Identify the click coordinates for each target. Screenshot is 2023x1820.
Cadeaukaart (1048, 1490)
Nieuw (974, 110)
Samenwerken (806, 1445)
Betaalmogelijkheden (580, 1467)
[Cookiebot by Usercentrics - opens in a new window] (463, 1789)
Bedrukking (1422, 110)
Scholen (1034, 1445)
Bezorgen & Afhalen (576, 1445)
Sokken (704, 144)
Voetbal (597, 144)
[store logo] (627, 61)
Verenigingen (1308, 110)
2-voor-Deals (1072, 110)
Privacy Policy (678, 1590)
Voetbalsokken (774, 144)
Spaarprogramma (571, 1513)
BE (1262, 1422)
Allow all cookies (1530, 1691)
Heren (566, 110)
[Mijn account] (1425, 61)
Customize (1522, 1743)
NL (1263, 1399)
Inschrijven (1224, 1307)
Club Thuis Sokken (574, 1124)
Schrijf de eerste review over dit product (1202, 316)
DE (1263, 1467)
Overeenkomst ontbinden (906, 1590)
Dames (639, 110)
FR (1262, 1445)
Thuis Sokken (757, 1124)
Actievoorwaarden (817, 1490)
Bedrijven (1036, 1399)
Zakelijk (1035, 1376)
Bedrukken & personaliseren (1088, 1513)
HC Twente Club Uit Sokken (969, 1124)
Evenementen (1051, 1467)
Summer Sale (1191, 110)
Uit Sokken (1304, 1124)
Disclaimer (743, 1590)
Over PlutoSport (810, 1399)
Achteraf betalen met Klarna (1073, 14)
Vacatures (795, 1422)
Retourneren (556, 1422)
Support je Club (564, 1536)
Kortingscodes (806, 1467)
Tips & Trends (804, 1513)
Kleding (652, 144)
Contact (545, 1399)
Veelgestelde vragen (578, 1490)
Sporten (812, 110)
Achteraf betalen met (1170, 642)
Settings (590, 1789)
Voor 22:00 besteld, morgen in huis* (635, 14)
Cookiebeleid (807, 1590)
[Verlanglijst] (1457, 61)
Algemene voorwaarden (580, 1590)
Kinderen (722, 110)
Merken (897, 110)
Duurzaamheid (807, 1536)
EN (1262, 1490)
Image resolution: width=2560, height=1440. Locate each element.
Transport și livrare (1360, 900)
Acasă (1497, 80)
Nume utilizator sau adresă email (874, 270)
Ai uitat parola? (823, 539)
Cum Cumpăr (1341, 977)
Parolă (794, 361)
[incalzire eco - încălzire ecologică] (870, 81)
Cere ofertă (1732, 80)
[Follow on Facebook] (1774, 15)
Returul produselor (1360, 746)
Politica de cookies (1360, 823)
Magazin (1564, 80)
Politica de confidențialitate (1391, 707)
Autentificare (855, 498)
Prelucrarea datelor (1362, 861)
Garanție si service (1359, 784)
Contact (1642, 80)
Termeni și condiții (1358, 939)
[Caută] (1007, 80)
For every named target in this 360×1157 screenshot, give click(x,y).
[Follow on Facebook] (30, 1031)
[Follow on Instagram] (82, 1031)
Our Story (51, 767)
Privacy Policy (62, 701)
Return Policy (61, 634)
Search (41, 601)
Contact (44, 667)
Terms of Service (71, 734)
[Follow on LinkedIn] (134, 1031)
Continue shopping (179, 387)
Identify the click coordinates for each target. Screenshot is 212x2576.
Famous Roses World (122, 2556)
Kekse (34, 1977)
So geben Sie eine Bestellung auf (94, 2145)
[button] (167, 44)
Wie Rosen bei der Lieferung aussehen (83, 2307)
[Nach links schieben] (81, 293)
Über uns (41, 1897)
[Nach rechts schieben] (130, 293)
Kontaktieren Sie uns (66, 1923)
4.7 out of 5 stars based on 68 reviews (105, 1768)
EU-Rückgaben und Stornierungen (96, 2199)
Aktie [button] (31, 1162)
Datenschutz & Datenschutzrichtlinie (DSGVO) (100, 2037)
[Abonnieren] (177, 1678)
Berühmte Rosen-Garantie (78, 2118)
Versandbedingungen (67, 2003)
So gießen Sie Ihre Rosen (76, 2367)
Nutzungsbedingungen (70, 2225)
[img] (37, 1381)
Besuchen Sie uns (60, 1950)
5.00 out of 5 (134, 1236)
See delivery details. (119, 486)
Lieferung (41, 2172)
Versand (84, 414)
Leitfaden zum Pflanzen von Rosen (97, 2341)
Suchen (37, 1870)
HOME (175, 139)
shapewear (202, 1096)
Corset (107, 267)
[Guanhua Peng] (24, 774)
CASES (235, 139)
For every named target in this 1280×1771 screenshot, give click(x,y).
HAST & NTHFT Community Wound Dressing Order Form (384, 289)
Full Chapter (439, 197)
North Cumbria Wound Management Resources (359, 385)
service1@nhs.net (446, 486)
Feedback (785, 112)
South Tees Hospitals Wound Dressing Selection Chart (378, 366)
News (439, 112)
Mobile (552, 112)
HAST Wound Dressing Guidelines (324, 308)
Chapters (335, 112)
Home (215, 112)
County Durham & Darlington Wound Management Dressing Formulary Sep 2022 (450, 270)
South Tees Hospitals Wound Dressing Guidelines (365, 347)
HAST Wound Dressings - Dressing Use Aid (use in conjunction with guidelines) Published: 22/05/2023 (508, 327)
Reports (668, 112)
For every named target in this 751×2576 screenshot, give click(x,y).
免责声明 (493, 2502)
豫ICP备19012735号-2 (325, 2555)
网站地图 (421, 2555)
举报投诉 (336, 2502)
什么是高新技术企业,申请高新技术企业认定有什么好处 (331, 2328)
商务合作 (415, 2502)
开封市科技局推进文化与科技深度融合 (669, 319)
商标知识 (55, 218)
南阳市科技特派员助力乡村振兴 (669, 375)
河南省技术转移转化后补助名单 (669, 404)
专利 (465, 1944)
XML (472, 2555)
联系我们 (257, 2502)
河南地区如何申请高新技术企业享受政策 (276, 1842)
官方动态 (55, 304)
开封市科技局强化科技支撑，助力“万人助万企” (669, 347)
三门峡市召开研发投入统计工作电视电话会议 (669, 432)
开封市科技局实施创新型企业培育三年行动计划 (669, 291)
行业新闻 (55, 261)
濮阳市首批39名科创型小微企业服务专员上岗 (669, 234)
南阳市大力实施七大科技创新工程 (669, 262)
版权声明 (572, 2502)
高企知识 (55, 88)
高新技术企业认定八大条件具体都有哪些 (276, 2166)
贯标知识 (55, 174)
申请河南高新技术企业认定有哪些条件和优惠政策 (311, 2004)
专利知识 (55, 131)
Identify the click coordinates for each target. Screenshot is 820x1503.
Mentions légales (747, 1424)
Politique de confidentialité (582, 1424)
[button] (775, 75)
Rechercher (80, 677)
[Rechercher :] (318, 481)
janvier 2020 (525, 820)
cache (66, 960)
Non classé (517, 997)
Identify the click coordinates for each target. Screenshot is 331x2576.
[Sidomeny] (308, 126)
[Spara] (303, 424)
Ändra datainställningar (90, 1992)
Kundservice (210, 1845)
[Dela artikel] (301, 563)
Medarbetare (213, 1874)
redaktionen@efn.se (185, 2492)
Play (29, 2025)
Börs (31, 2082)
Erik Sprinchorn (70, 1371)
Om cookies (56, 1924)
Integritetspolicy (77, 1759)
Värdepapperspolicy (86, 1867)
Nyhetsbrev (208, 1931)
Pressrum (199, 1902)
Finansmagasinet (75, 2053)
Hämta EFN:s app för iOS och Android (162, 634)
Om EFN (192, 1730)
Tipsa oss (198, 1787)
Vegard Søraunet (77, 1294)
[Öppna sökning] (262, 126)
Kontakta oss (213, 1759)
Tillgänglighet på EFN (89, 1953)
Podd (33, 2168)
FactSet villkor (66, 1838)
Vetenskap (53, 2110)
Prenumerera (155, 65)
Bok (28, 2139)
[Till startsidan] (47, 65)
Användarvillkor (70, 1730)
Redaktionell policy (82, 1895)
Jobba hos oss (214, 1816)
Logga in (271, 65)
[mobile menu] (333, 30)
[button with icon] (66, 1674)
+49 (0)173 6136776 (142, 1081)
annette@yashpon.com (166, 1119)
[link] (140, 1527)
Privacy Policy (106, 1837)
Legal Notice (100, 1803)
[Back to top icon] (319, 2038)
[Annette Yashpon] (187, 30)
************
**AIM OF THE EXERCISE**
Everything above from the line containing "商务合作 (415, 2502)" down to the line containing "Screenshot is 331x2576." is to be transcribed exactly, with both of those lines included and nothing else added.

**OUTPUT**
商务合作 (415, 2502)
开封市科技局推进文化与科技深度融合 (669, 319)
商标知识 (55, 218)
南阳市科技特派员助力乡村振兴 (669, 375)
河南省技术转移转化后补助名单 (669, 404)
专利 (465, 1944)
XML (472, 2555)
联系我们 (257, 2502)
河南地区如何申请高新技术企业享受政策 (276, 1842)
官方动态 (55, 304)
开封市科技局强化科技支撑，助力“万人助万企” (669, 347)
三门峡市召开研发投入统计工作电视电话会议 (669, 432)
开封市科技局实施创新型企业培育三年行动计划 (669, 291)
行业新闻 (55, 261)
濮阳市首批39名科创型小微企业服务专员上岗 (669, 234)
南阳市大力实施七大科技创新工程 (669, 262)
版权声明 (572, 2502)
高企知识 (55, 88)
高新技术企业认定八大条件具体都有哪些 (276, 2166)
贯标知识 (55, 174)
申请河南高新技术企业认定有哪些条件和优惠政策 (311, 2004)
专利知识 (55, 131)
Identify the click coordinates for each target. Screenshot is 820x1503.
Mentions légales (747, 1424)
Politique de confidentialité (582, 1424)
[button] (775, 75)
Rechercher (80, 677)
[Rechercher :] (318, 481)
janvier 2020 (525, 820)
cache (66, 960)
Non classé (517, 997)
Identify the click coordinates for each target. Screenshot is 331x2576.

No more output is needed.